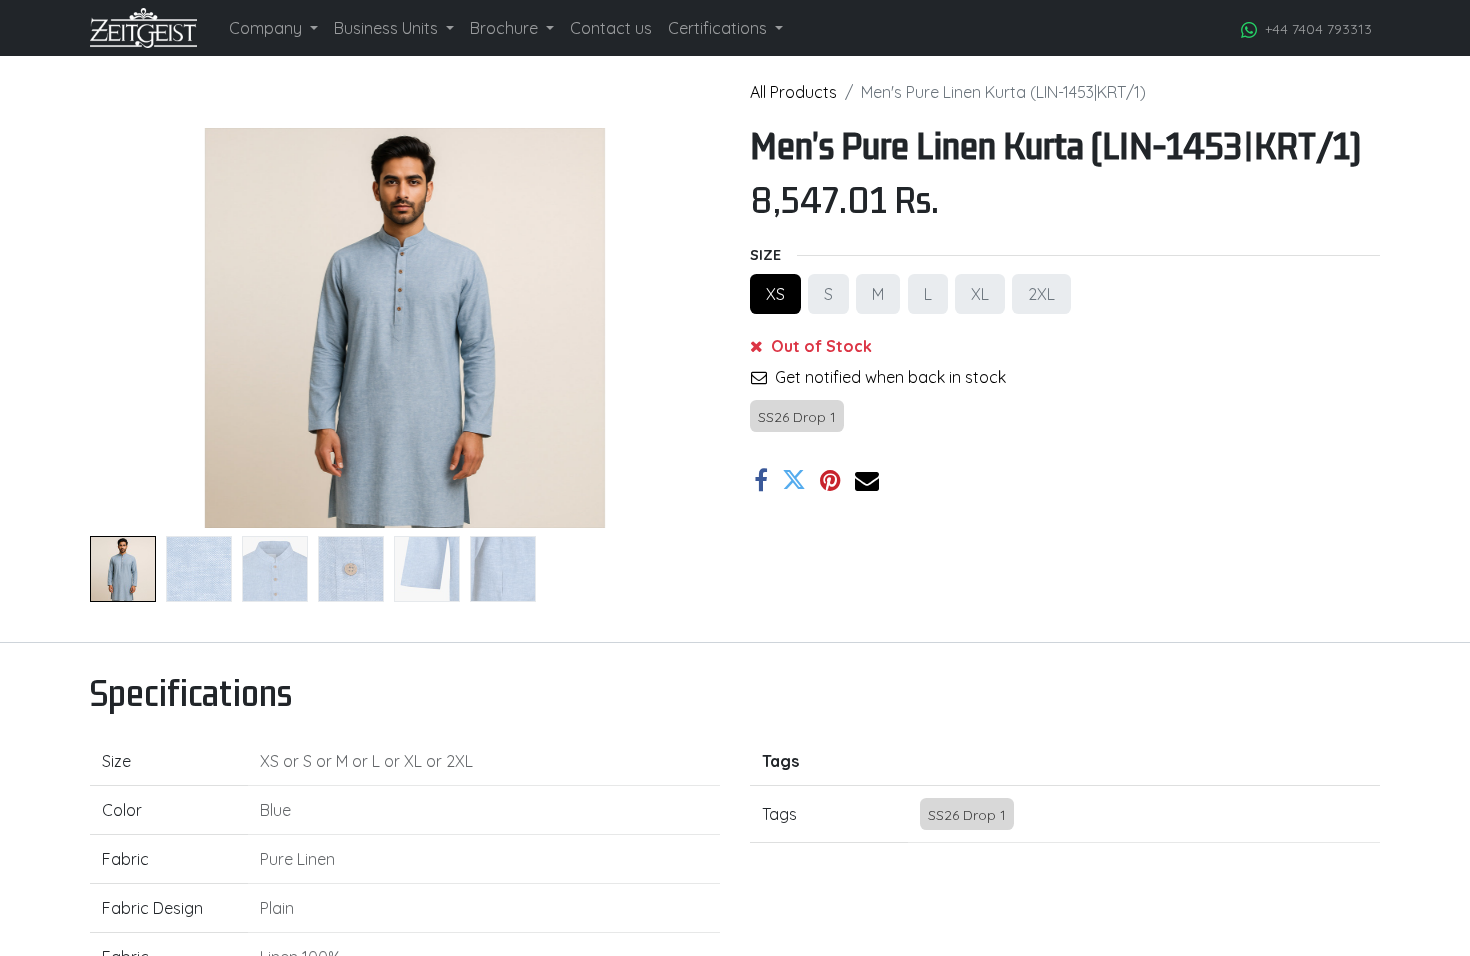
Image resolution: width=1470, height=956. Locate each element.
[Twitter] (794, 480)
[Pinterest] (830, 480)
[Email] (867, 480)
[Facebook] (761, 480)
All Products (793, 92)
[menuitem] (273, 28)
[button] (137, 328)
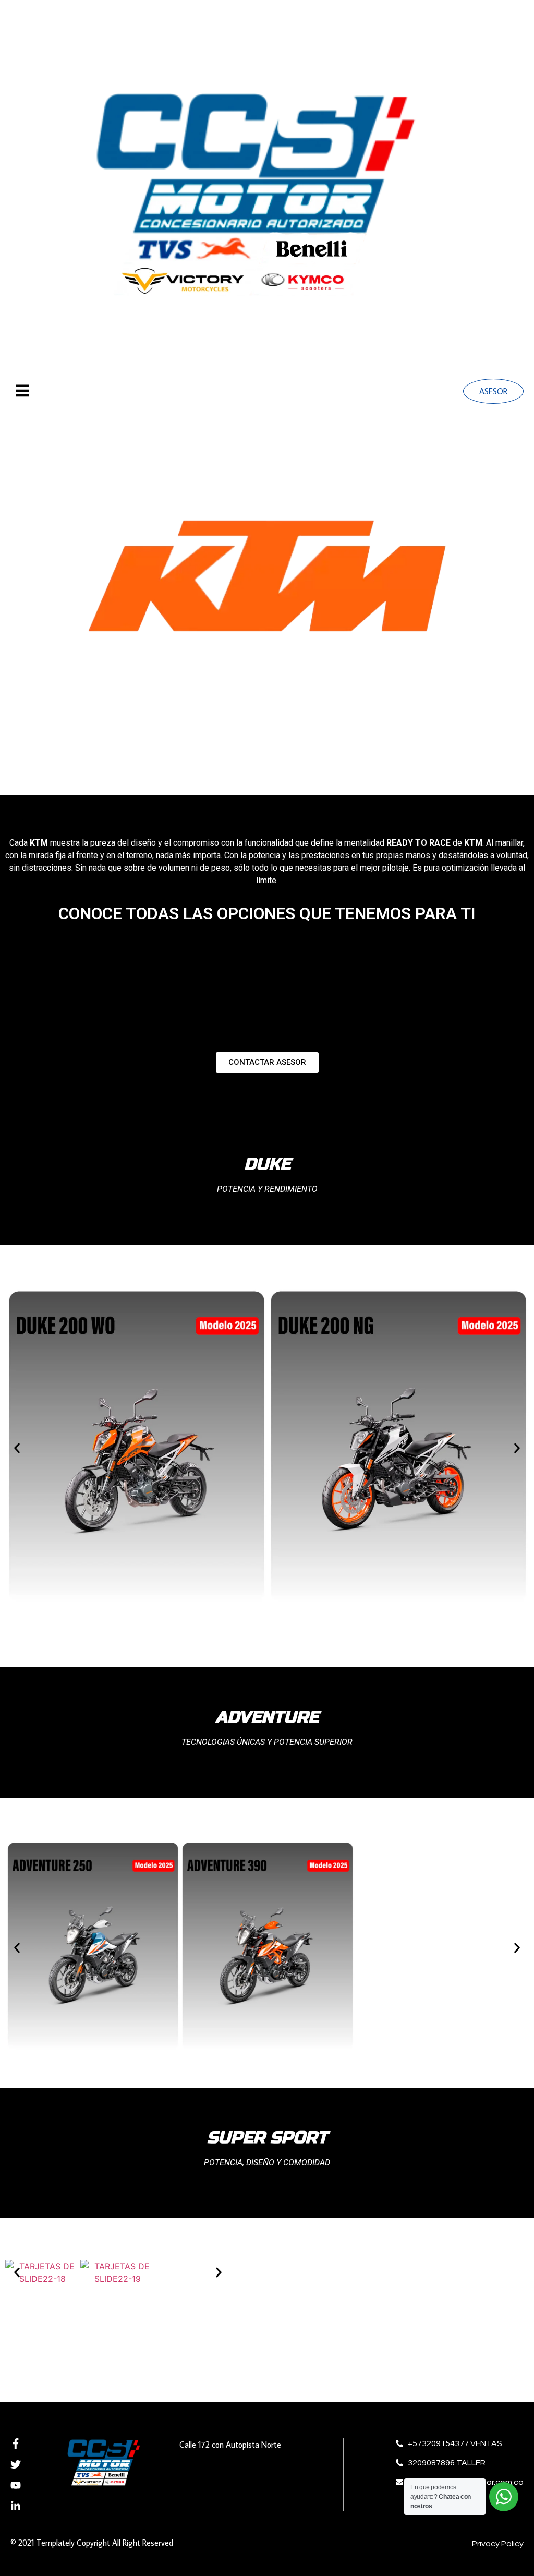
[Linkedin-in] (15, 2506)
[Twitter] (15, 2464)
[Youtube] (15, 2485)
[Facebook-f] (15, 2443)
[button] (16, 1448)
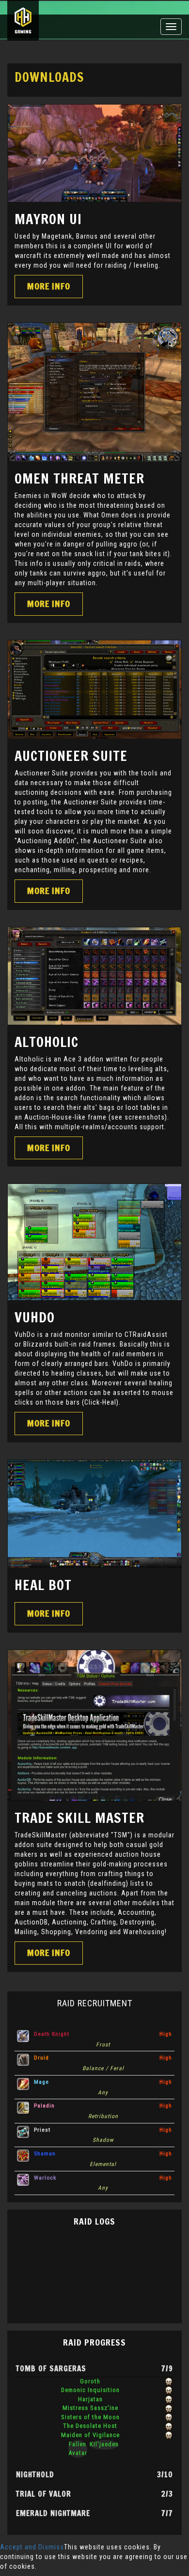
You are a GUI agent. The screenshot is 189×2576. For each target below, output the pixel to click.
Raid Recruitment (94, 2003)
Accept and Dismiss (32, 2547)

-.-.-

Copy all the lines from the data above that hold the word "each".

Image resolution: width=1470, height=956. Locate each element.
You are a GUI agent. The screenshot is 189×2576. For each target below, output the pixel to click.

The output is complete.